LysKOM is a KOM-based conferencing system developed by the Lysator Academic Computer Society at Linköping University and Linköping Institute of Technology. It can be seen as a cross between news and e-mail, but with the presence and speed of IRC or IM-networks. The most common client is the LysKOM Emacs Lisp Client, but among others a WWW-based client also exists. The server and most clients are released under the terms of the GNU General Public License, and thus free software. The LysKOM protocol uses port 4894.

Protocol implementations exist for Python, Perl and Pike. Based on these frameworks, a number of programs for bridging LysKOM with other systems have been written. Notable among these is the Python software for importing and exporting e-mail. Used as a whole, it enables the LysKOM system to act as a primitive list manager. By configuring the exporter to not reexport imported e-mail it is also possible to use LysKOM more like a multi-user e-mail client for posting to mailing lists.

Pointing data for screenshots
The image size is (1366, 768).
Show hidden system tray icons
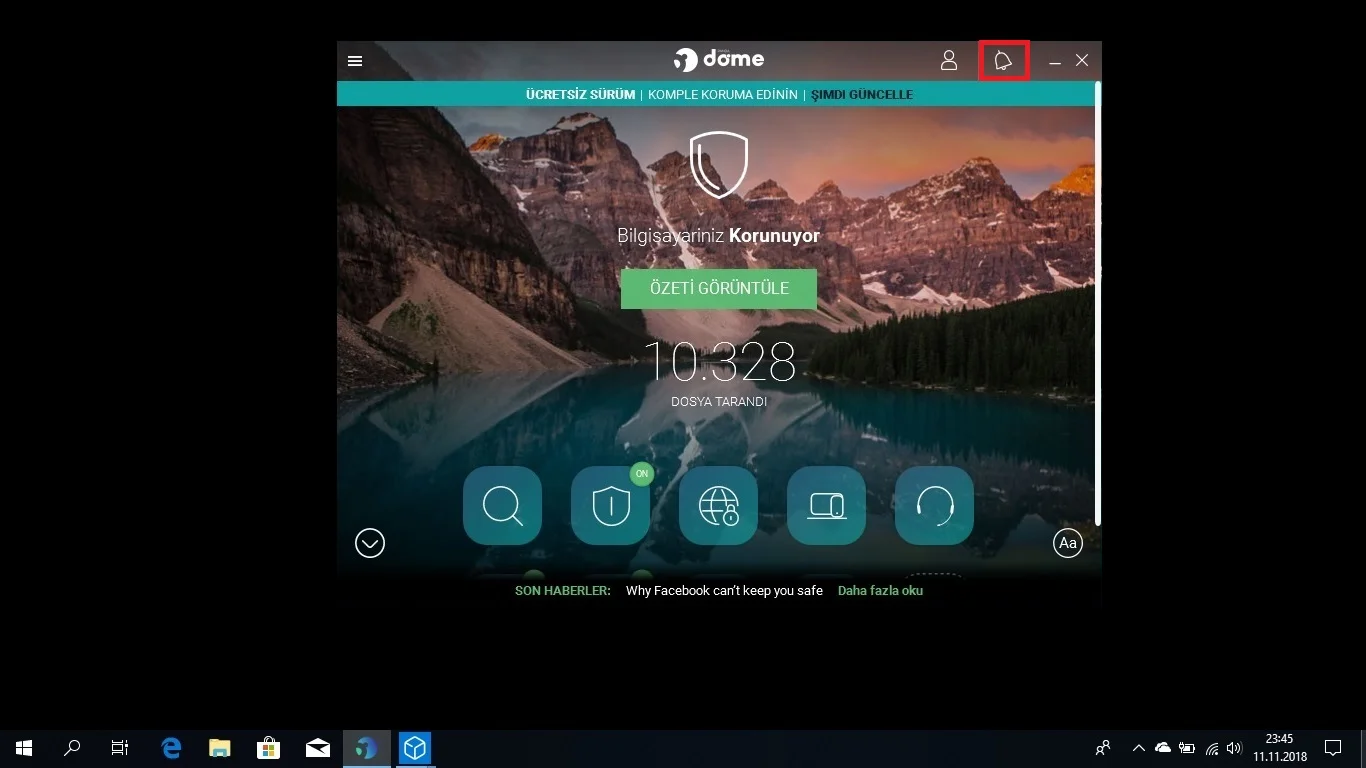click(x=1138, y=748)
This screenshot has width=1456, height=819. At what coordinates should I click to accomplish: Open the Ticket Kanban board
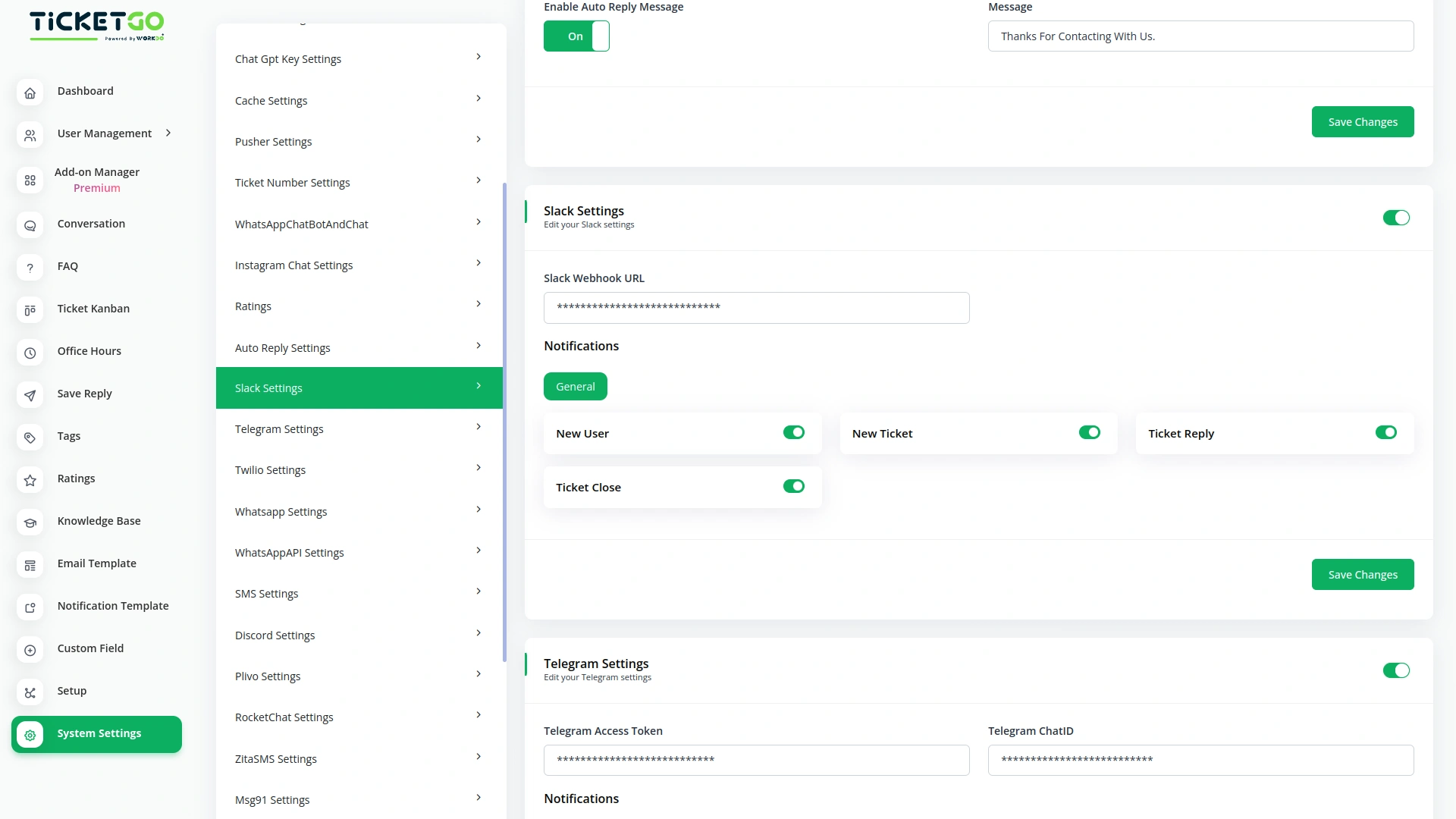(x=93, y=309)
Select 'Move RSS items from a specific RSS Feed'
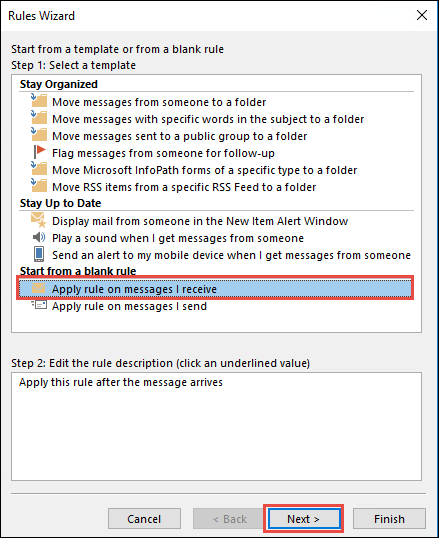 [184, 187]
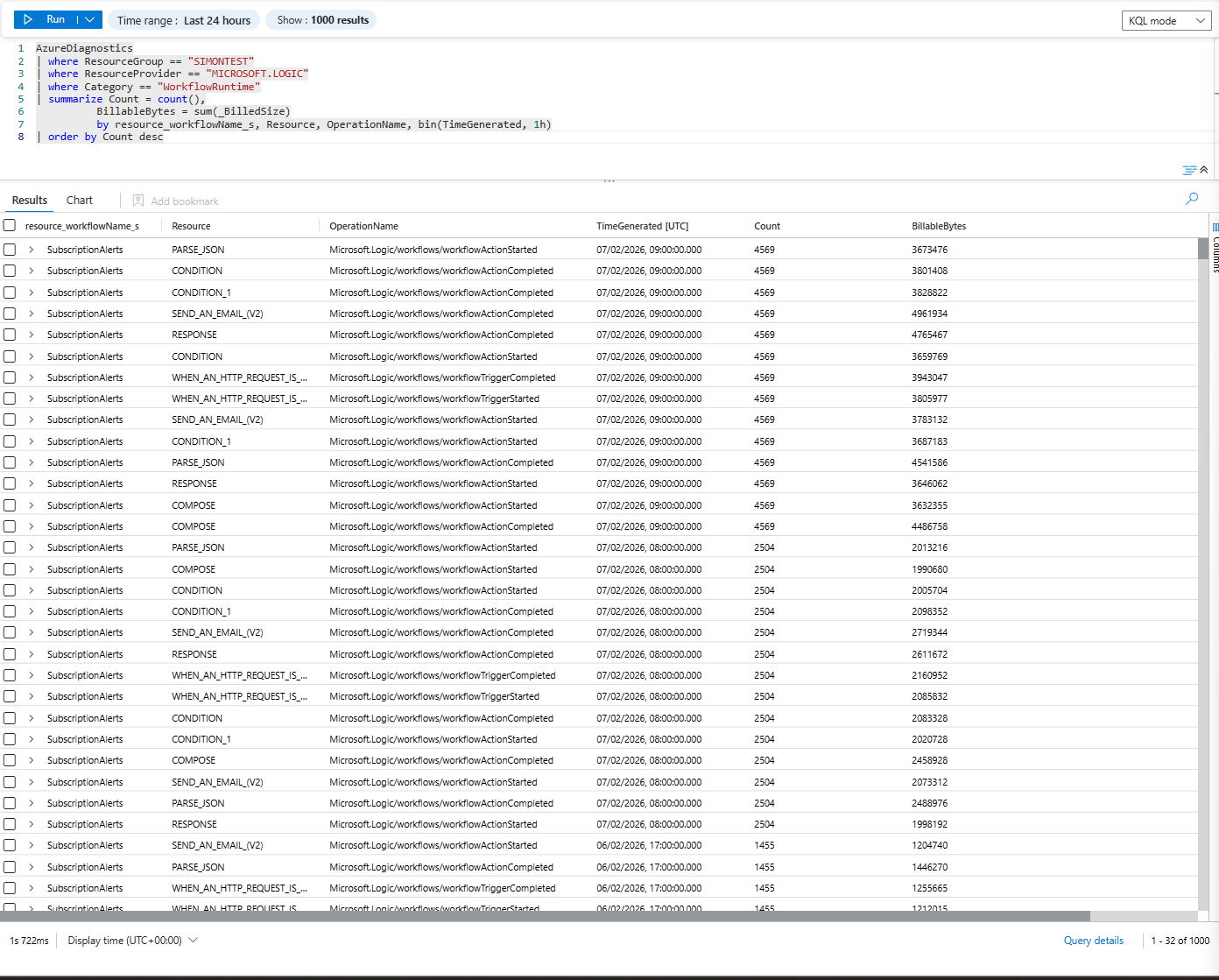Screen dimensions: 1219x980
Task: Select the Results tab
Action: coord(30,201)
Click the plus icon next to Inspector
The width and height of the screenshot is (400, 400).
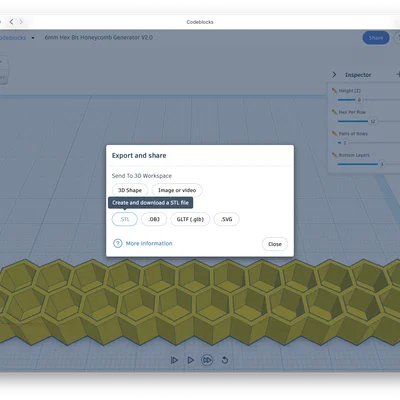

[EXERCISES TO COMPLETE]:
1. Condense the paragraph of the LysKOM passage that begins "Protocol implementations exist" into a short bulleted list that keeps its main facts.
2. According to the LysKOM passage, which port does the LysKOM protocol use?
3. Please echo the LysKOM passage from "Protocol implementations exist" up to and including "to mailing lists.".

[PER-TASK ANSWERS]:
1.
- LysKOM protocol implementations exist for Python, Perl and Pike.
- Programs built on these frameworks bridge LysKOM with other systems.
- The most notable is Python software for importing and exporting e-mail, which together lets LysKOM act as a primitive list manager.
- If the exporter is set not to reexport imported e-mail, LysKOM can work more like a multi-user e-mail client for posting to mailing lists.

2. Port 4894.

3.
Protocol implementations exist for Python, Perl and Pike. Based on these frameworks, a number of programs for bridging LysKOM with other systems have been written. Notable among these is the Python software for importing and exporting e-mail. Used as a whole, it enables the LysKOM system to act as a primitive list manager. By configuring the exporter to not reexport imported e-mail it is also possible to use LysKOM more like a multi-user e-mail client for posting to mailing lists.